## Quoted text
-- Begin --
2014-12-20 13:55:10

by Rafael Aquini

[permalink] [raw]
Subject: [PATCH] proc: task_mmu: show page size in /proc/<pid>/numa_maps

This patch introduces 'pagesize' line element to /proc/<pid>/numa_maps
report file in order to help disambiguating the size of pages that are
backing memory areas mapped by a task. When the VMA backing page size
is observed different from kernel's default PAGE_SIZE, the new element
is printed out to complement report output. This is specially useful to
help differentiating between HUGE and GIGANTIC page VMAs.

This patch is based on Dave Hansen's proposal and reviewer's follow ups
taken from this dicussion: https://lkml.org/lkml/2011/9/21/454

Signed-off-by: Rafael Aquini <[email protected]>
---
fs/proc/task_mmu.c | 5 +++++
1 file changed, 5 insertions(+)

diff --git a/fs/proc/task_mmu.c b/fs/proc/task_mmu.c
index 246eae8..9f2e2c8 100644
--- a/fs/proc/task_mmu.c
+++ b/fs/proc/task_mmu.c
@@ -1479,6 +1479,7 @@ static int show_numa_map(struct seq_file *m, void *v, int is_pid)
struct mm_struct *mm = vma->vm_mm;
struct mm_walk walk = {};
struct mempolicy *pol;
+ unsigned long page_size;
char buffer[64];
int nid;

@@ -1533,6 +1534,10 @@ static int show_numa_map(struct seq_file *m, void *v, int is_pid)
if (!md->pages)
goto out;

+ page_size = vma_kernel_pagesize(vma);
+ if (page_size != PAGE_SIZE)
+ seq_printf(m, " pagesize=%lu", page_size);
+
if (md->anon)
seq_printf(m, " anon=%lu", md->anon);

--
1.9.3


2014-12-20 16:41:11

by Dave Hansen

[permalink] [raw]
Subject: Re: [PATCH] proc: task_mmu: show page size in /proc/<pid>/numa_maps

On 12/20/2014 05:54 AM, Rafael Aquini wrote:
> This patch introduces 'pagesize' line element to /proc/<pid>/numa_maps
> report file in order to help disambiguating the size of pages that are
> backing memory areas mapped by a task. When the VMA backing page size
> is observed different from kernel's default PAGE_SIZE, the new element
> is printed out to complement report output. This is specially useful to
> help differentiating between HUGE and GIGANTIC page VMAs.
-- End --
## To do
From the numa_maps patch thread, write out word for word the passage starting at "struct mm_struct *mm" and ending at "(page_size != PAGE_SIZE)".

## Items
-- Begin --
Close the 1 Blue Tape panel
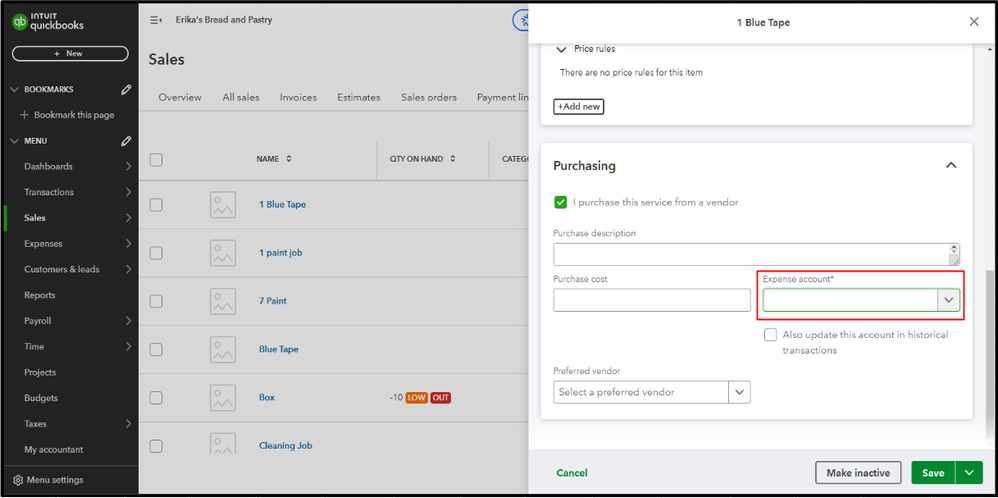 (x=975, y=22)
-- End --
-- Begin --
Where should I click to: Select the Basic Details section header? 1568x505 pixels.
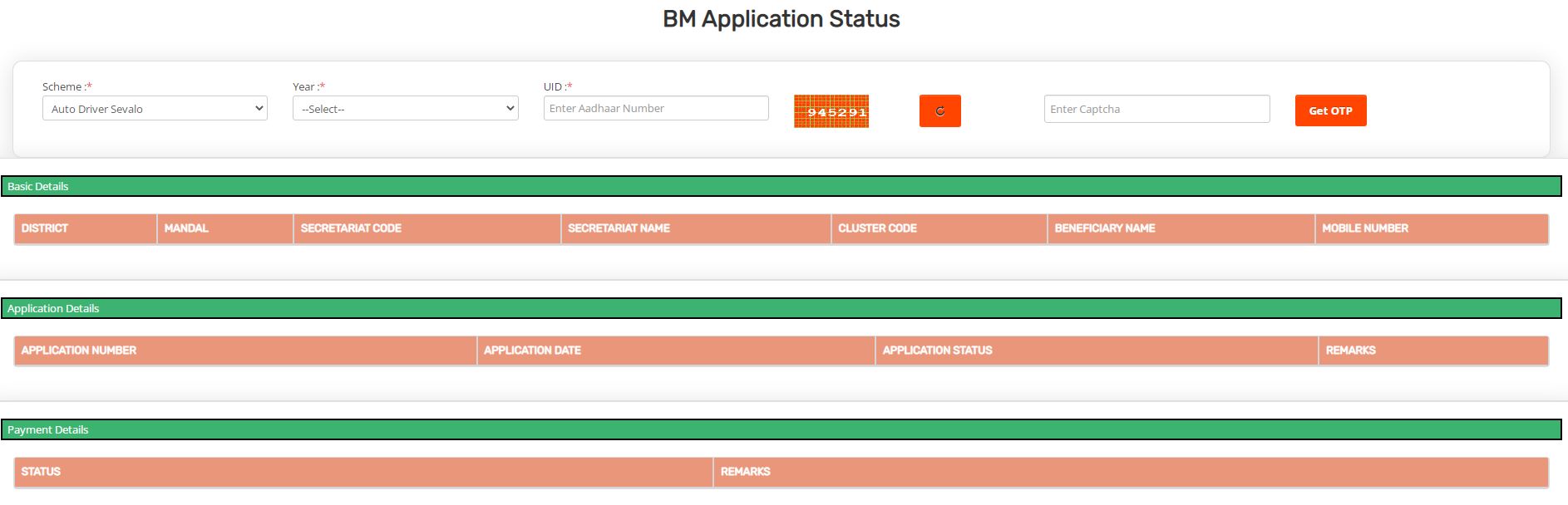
-- End --
-- Begin --
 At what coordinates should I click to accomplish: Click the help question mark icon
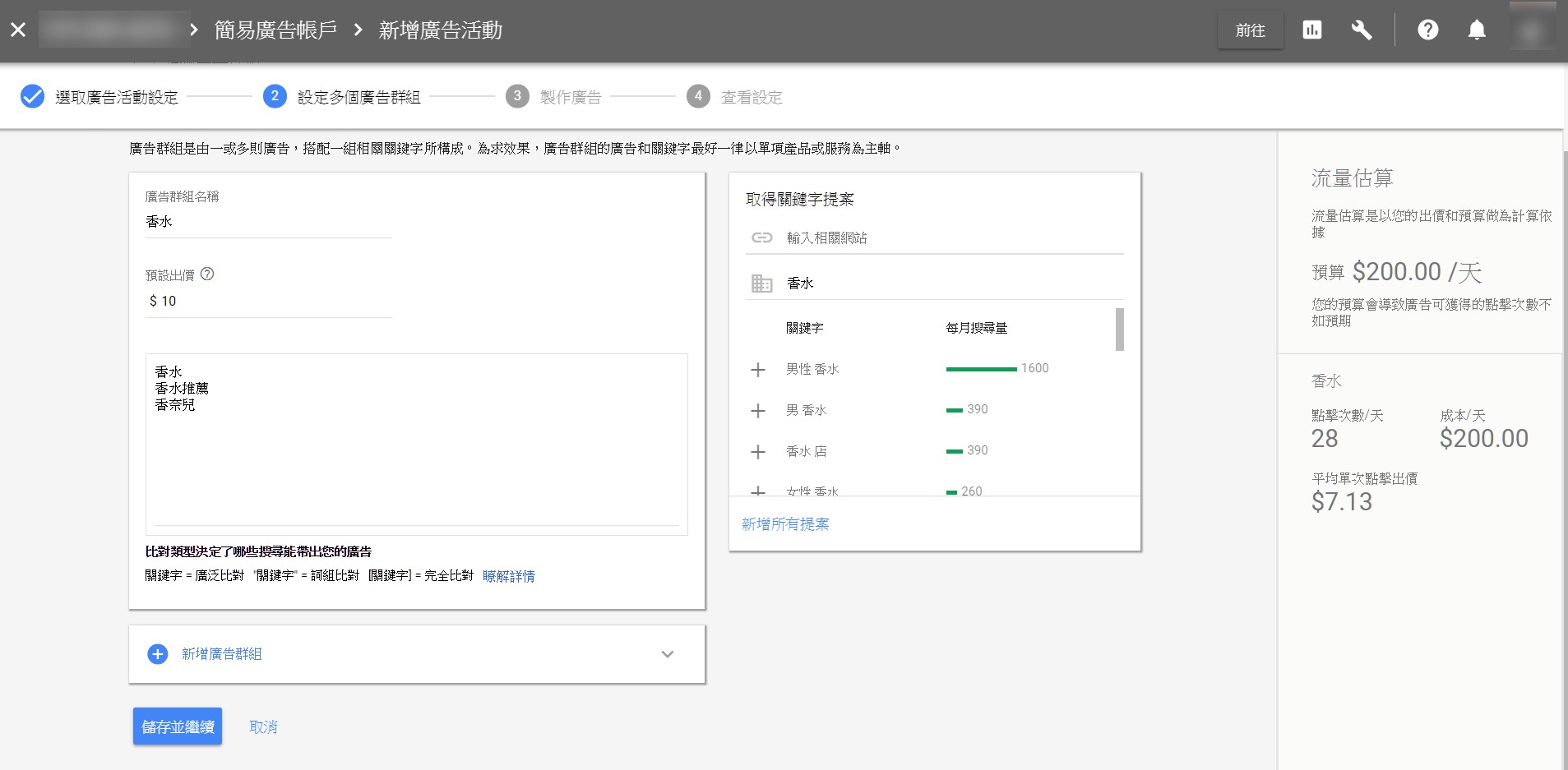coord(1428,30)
-- End --
## Exercise solution
struct mm_struct *mm = vma->vm_mm;
struct mm_walk walk = {};
struct mempolicy *pol;
+ unsigned long page_size;
char buffer[64];
int nid;

@@ -1533,6 +1534,10 @@ static int show_numa_map(struct seq_file *m, void *v, int is_pid)
if (!md->pages)
goto out;

+ page_size = vma_kernel_pagesize(vma);
+ if (page_size != PAGE_SIZE)